La fondation SKKG a connu une période mouvementée. En 2018, Bettina Stefanini, la fille du fondateur, a repris la présidence de la fondation. Elle nous parle des modèles de soutien participatifs et de la signification de l’impressionnant portefeuille immobilier pour la fondation.
Vous empruntez de nouvelles voies à travers le projet KulturKomitee Winterthur. Ce projet d’encouragement participatif voit des habitantes et des habitants de Winterthour sélectionnés attribuer les fonds. La fondation met-elle bien 500 000 francs à disposition?
Tout à fait. 400 000 francs peuvent être attribués. Les 100 000 francs restants financent l’ensemble du projet, les collaborateurs, le site Internet et toutes les autres charges. Le conseil de fondation a même validé 2 millions. Nous avons la ferme intention de réaliser ce projet au moins quatre fois. Cela nous permettra d’avoir une démarche itérative et d’en tirer des enseignements.
Pourquoi avoir choisi l’approche participative?
Il est ressorti de différents entretiens que la promotion de la culture locale revêtait une grande importance pour Winterthour suite au changement de priorités de la fondation Reinhardt et aux économies réalisées à peu près au même moment par la ville de Winterthour. Très vite s’est posé la question de savoir qui soutenait qui. Ne serait-il pas plus intéressant de soutenir localement les initiatives locales? C’est ce que nous voulions essayer de faire. Ainsi, nous aurions l’avis des gens qui devraient décider au pied levé sans que ce sujet ne fasse partie de leurs préoccupations sur le plan professionnel. Si cela fonctionnait, on pourrait alors en multiplier les effets avec un transfert d’expérience pour le jury indépendamment du financement des projets culturels, et donc avec un effet indirect comme lorsqu’on utilise les bandes au billard.

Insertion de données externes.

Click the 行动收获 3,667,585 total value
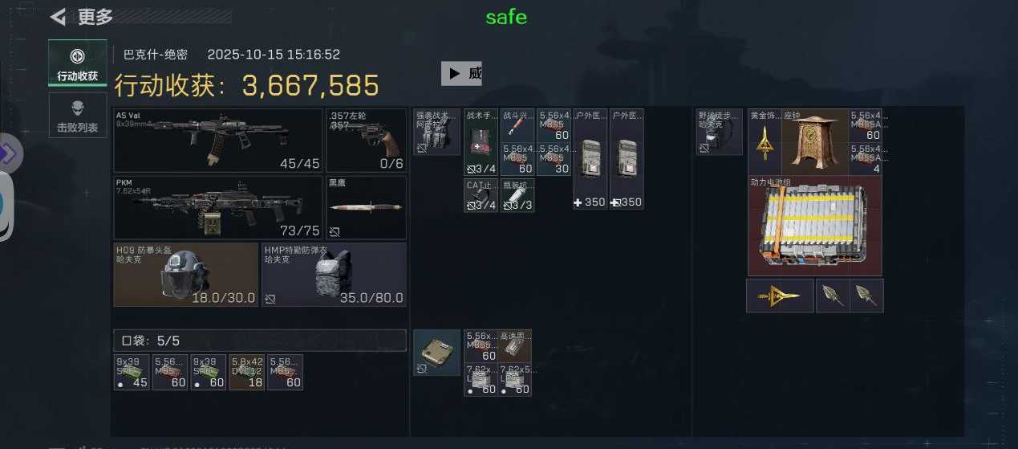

Comment la SKKG a‑t-elle procédé?
Un générateur aléatoire a sélectionné les participants. Nous avons envoyé 200 invitations et reçu 24 réponses positives. Une personne sur huit a accepté.

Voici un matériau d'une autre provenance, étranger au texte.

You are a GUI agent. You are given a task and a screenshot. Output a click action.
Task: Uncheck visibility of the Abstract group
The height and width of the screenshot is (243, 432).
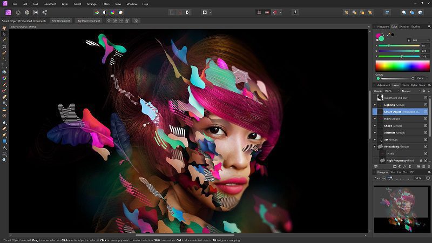coord(426,132)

Quelles sont les premières expériences réalisées?
Je ne le sais pas exactement. Nous nous sommes donné comme discipline de ne pas influencer les projets. Il faudrait que vous posiez la question à Mia Odermatt ou à Noemi Scheurer, les responsables du projet. Il est possible de soumettre des projets jusqu’à la mi-février. Elles pourront donc probablement partager leurs expériences cet été. Nous avons en outre confié l’évaluation à l’Université de Berne.

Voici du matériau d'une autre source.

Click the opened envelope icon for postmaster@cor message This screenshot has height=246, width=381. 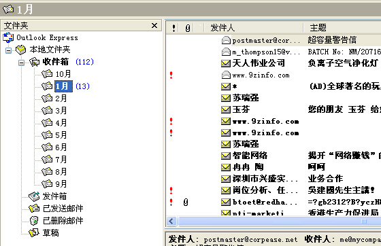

L’équipe de la SKKG avec des pièces du fondateur Bruno Stefanini.
Comment l’univers des fondations réagit-il à cette nouvelle approche?
Andreas Geis [responsable de la promotion à la SKKG] m’a dit avoir reçu systématiquement des retours positifs encourageants. Ceci étant, les discussions ont lieu au sein d’un cercle assez restreint pour le moment. Nous aimerions que cette nouvelle approche fasse davantage parler d’elle.
Que signifie la méthode participative pour les artistes soutenus?
Ils ont en face d’eux des gens qui regardent la culture tout à fait différemment. C’est peut-être comparable avec un prix du public. C’est dans tous les cas un défi, du côté de l’allocation des ressources comme de celui de la création.
La culture a souvent un aspect élitiste. Est-ce que cette démarche peut agir un peu a contrario?
Tout à fait. À la base de la SKKG, on a son fondateur, le collectionneur. C’était un parfait autodidacte. Il avait très à cœur de sortir de cet élitisme.
Comment était votre père?
Il était né en 1924 et défendait résolument la méritocratie. Pour lui, les gens forts, capables et faisant des efforts devaient être récompensés. C’était son attitude. Gottfried Keller s’était déjà penché sur le sujet. Il était animé par un profond besoin démocratique qui était très ancré dans l’État providence. Tout le monde devait avoir accès à notre société. De cette perspective, on aurait pu déduire qu’il était défenseurs des droits des femmes, ce qu’il n’était pas, bien entendu. Il était très patriarcal. Mais sa motivation pour la collection et la fondation était qu’elles devaient revenir à la Suisse. C’est son héritage. Cela résonne fortement avec l’esprit de notre époque, le fait de vouloir avoir voix au chapitre.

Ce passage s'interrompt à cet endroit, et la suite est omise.